Using asap3 with the Atomic Simulation Environment¶
Asap version 3 is a collection of drop-in calculators for the Atomic Simulation Environment (ASE). In addition, a number of analysis tools are provided, and tools for parallel simulations.
Importing Asap¶
Most of Asap’s objects are importable directly from the main module:
from ase import Atoms
from asap3 import EMT, FullNeighborLists
Using the Asap calculators¶
Asap calculators are used as any other calculator in ase, this is best demonstrated by an example, see A simple example of an Asap simulation. See also the list of supported calculators (Potentials).
Special Asap versions of ASE objects¶
Some standard ASE objects are replaced by Asap’s own versions, either for performance reasons or to support Asap’s parallelization paradigm (see Parallel simulations on clusters using Message Passing).
In particular, be aware of special versions of the dynamics, energy minimization, constraints and I/O classes.

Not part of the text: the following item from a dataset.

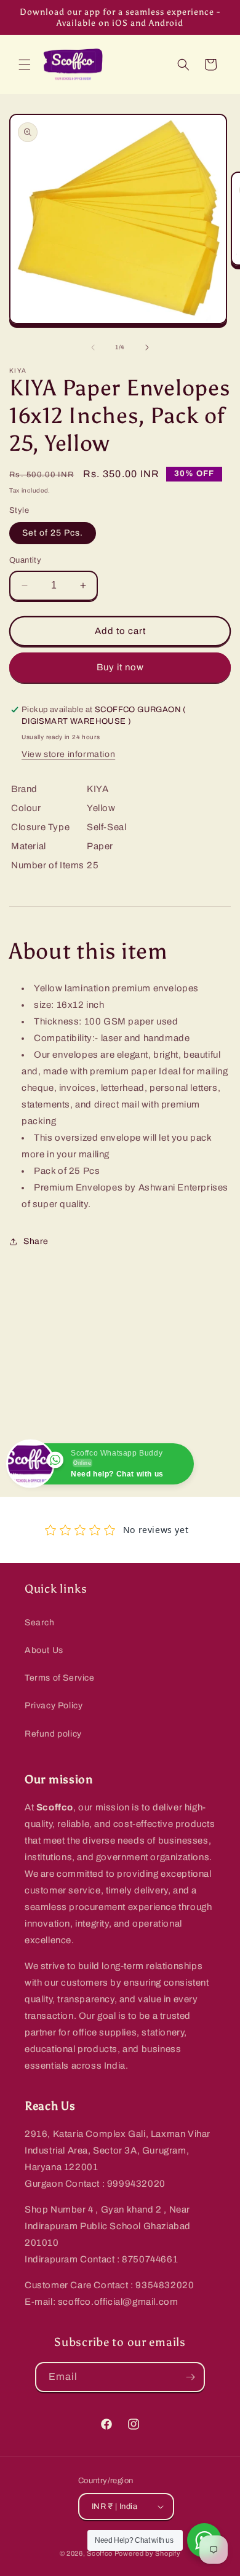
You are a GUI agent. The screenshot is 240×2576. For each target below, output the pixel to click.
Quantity (25, 560)
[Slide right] (147, 347)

Special Molecular Dynamics classes¶
The following Molecular Dynamics objects should be imported from Asap rather than from ASE:
from asap3.md.verlet import VelocityVerlet
from asap3.md.langevin import Langevin
from asap3.md.npt import NPT
from asap3.md.nvtberendsen import NVTBerendsen
from asap3.md.nptberendsen import NPTBerendsen
Energy minimization classes¶
Most QuasiNewton energy minimization classes will not work well with Asap, as Asap simulations typically contains thousands of atoms, and these algorithms construct a 3N-by-3N matrix where N is the number of atoms. The exceptions are LBFGS and LBFGS_Linesearch which work for serial simulations only. Otherwise, please use FIRE or possibly MDmin:
from asap3.optimize.fire import FIRE
from asap3.optimize.mdmin MDMin
File I/O¶
As file input and output is done through ASE, all normal ASE methods work in serial
simulations. In parallel simulations, data needs to be collected from the
many MPI tasks. A special version of the Trajectory
class has been made for
this:
from asap3.io.trajectory import Trajectory
When attached to a dynamics object, it will output data from both serial and parallel simulations correctly. See also the example Running on parallel computers.
Constraints¶
Most ASE constraints work only in serial simulations. The FixAtoms
constraint is both sensible and useful in large scale simulation, and
a special version has been made:
from asap3.constraints import FixAtoms
It is recommended to use masks rather than indices when creating the constraint, as that is less ambiguous. The indices will be interpreted as indices local to this task.
Constraints in ASAP are only minimally tested, use at your own peril.